As one of the touchier subjects in residential housing, the Fair Housing Act has a huge effect on community association management and homeowners associations. See IKO Community Management's breakdown:
What is the Fair Housing Act?
Under former U.S. president Lyndon B. Johnson, the Fair Housing Act (FHA) of 1968 is also known as Title VIII of the Civil Rights Act of 1968. Congress passed the act in an effort to impose a comprehensive solution to the national problem of unlawful discrimination in housing based on race, color, sex, national origin, class, familial status, and religion.
Your board must take into account that the FHA applies directly to the person who's inquiring about renting, selling, or negotiating housing as well as a person residing in or intending to reside in the dwelling after it's made available, sold, or rented and any person associated with the first person.
According to the U.S. Department of Housing and Urban Development website, "The Fair Housing Act protects people from discrimination when they are renting, buying, or securing financing for any housing," even in HOA communities.
Because it's unlawful (and punishable by offense) to refuse to sell, rent, or negotiate housing based on the mentioned qualities, the law's goal is to eliminate racial segregation, housing and spatial inequality, and wealth disparities throughout the country.
What about disabilities and handicaps?
Protected disabilities include if a person or someone associated with that person has a physical or mental disability, has a record of such disability, or is regarded as having such disability.
Who does the FHA apply to?
- Direct providers of housing
- Entities and associations that set terms and conditions for housing, including homeowners associations
- Entities and associations that provide services and facilities in connection with housing, including community association management
Are there recent developments?
The Equal Credit Opportunity Act of 1974 and Community Reinvestment Act of 1977 helped with discrimination in mortgage lending and credit needs, while the Fair Housing Amendments Act of 1988 was passed to give the federal government the power to enforce the original FHA to correct past problems with enforcement.
The amendment established a system of administrative law judges to hear cases by the U.S. Department of Housing and Urban Development and to levy fines.
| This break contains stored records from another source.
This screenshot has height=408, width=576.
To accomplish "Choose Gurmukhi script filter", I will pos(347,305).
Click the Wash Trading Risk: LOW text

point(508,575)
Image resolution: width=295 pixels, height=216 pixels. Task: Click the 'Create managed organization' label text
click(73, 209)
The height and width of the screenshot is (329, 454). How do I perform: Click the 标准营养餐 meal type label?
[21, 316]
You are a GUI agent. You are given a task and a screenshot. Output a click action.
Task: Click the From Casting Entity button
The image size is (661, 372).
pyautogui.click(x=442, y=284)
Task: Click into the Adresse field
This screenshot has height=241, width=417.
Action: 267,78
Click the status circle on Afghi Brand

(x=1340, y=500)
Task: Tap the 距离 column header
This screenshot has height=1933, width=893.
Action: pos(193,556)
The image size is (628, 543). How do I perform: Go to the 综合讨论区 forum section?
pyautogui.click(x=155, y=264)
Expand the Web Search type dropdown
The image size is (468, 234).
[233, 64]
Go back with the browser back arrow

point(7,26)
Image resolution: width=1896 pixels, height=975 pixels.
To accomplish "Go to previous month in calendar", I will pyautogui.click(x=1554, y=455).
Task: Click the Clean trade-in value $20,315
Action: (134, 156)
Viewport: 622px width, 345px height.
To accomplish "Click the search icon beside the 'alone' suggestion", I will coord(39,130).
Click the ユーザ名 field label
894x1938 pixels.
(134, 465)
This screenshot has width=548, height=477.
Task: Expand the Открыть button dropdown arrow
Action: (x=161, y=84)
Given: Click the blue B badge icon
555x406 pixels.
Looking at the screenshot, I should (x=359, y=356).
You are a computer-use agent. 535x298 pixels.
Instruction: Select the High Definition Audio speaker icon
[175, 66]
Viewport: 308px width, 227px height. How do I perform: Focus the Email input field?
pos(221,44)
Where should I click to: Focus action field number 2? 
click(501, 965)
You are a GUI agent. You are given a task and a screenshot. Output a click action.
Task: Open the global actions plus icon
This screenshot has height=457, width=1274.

Because of the relationship between housing discrimination cases and private agencies, the federal government passed two more initiatives.
The Fair Housing Assistance Program of 1984 was passed to assist public agencies with processing complaints, and the Fair Housing Initiatives program of 1986 supported private and public fair housing agencies in their activities. Between 1990 and 2001, these programs have resulted in more than 1,000 housing discrimination lawsuits and more than $155 million in financial recovery.
How can my HOA board members handle FHA?
Mortgage Lending Approval
According to SFGate, HOAs that are found administering condominiums that qualify for FHA mortgages must "[feature] the condominium form of ownership...approved by the FHA or lenders can't make FHA-insured mortgage loans for them."
Whether a homeowners association wants to seek approval for FHA-approved mortgages is up to its governing body.
Did you know that FHA has strict financial and unit ownership as well as unit rental ratio guidelines to which an HOA must adhere? FHA also requires HOAs that oversee condominium communities to limit the number of units that can be rented out.
Because of this, certain HOAs decide not to seek FHA approval of its community even though it brings in a larger pool of potential residents. Talk with your board members to see what's best for your community.
If you do decide to become a Federal Housing Act-approved community, you must submit recertifications periodically.
Does my HOA have to worry about only federal law?
No, federal regulations regarding fair housing and anti-discrimination requirements are the basis for each housing community and urban development's regulations. Each state can have individual, more expansive regulations.
For example, according to corporate law and litigation experts LeClairRyan, Virginia law includes the elderly (those who are 55 years or older) as a protected class.